OHSU has multiple projects underway, three of which encourage patients and families to have important conversations about preferences and help them create advance care plans well before end-of-life decisions need to be made. One project targets advance directives (ADs).
“One of our oncology clinics looked at how many patients had an AD in their electronic medical record (EMR),” Distefano said. “It was 12 percent, but we discovered when we surveyed these patients that over 40 percent of them reported having completed an AD. We needed to fill this gap in to better know and honor patient preferences.”
Three months ago, a staff performance improvement meeting about ways to increase ADs in the EMR sparked an idea to routinely check for an AD and ask patients to bring a copy of an existing AD when they are seen in a clinic or admitted to the hospital. Staff then developed standard work to support consistent AD inquiry and scanning into the EMR. This project is in early implementation and has already seen an increase in the number of ADs in the EMR.
In addition, OHSU has pioneered use of the brightly colored “Physician Orders for Life-Sustaining Treatment” (POLST) forms to document medical orders for life-sustaining treatment consistent with the wishes of patients with advanced disease. Since these paper forms can be misplaced easily, OHSU worked with a technology company to create an electronic POLST (ePOLST) system that is embedded into the patient’s EMR. This system also ensures that the POLST form is automatically loaded into the Oregon POLST Registry, making it available to emergency personnel.

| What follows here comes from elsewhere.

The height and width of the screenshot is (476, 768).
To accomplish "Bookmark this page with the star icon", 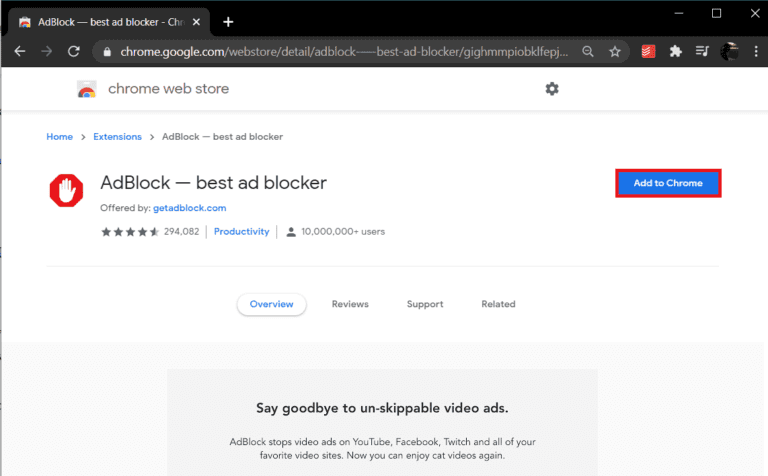I will point(615,51).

Finally, OHSU has worked to improve resuscitation conversations between physicians and patients with advanced disease, better known as “code status” conversations. As a framework for this communication, clinicians use a mnemonic device — SPAM — to ask patients about:
- Surrogates (if the patient has a person they trust to make medical decisions for them);
- Preference (if the patient knows what life-sustaining treatment they want if they are unable to make medical decisions);
- Assume (to let patients know that if they do not specify otherwise, staff will provide full treatment); and
- More (to let patients know the discussion will be documented in the EMR and staff will follow up, especially if their condition changes).

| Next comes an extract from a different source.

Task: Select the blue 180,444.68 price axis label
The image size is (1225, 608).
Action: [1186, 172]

Staff noted that it is important to leave the door open for future conversations.
“Choosing Wisely helps disseminate evidence-based recommendations that improve care and reduce unnecessary tests and procedures,” Dr. Fromme said. “Caring Wisely focuses on fostering good decisions when the evidence is not conclusive by encouraging health professionals to understand and respect what is most important to patients and their families.”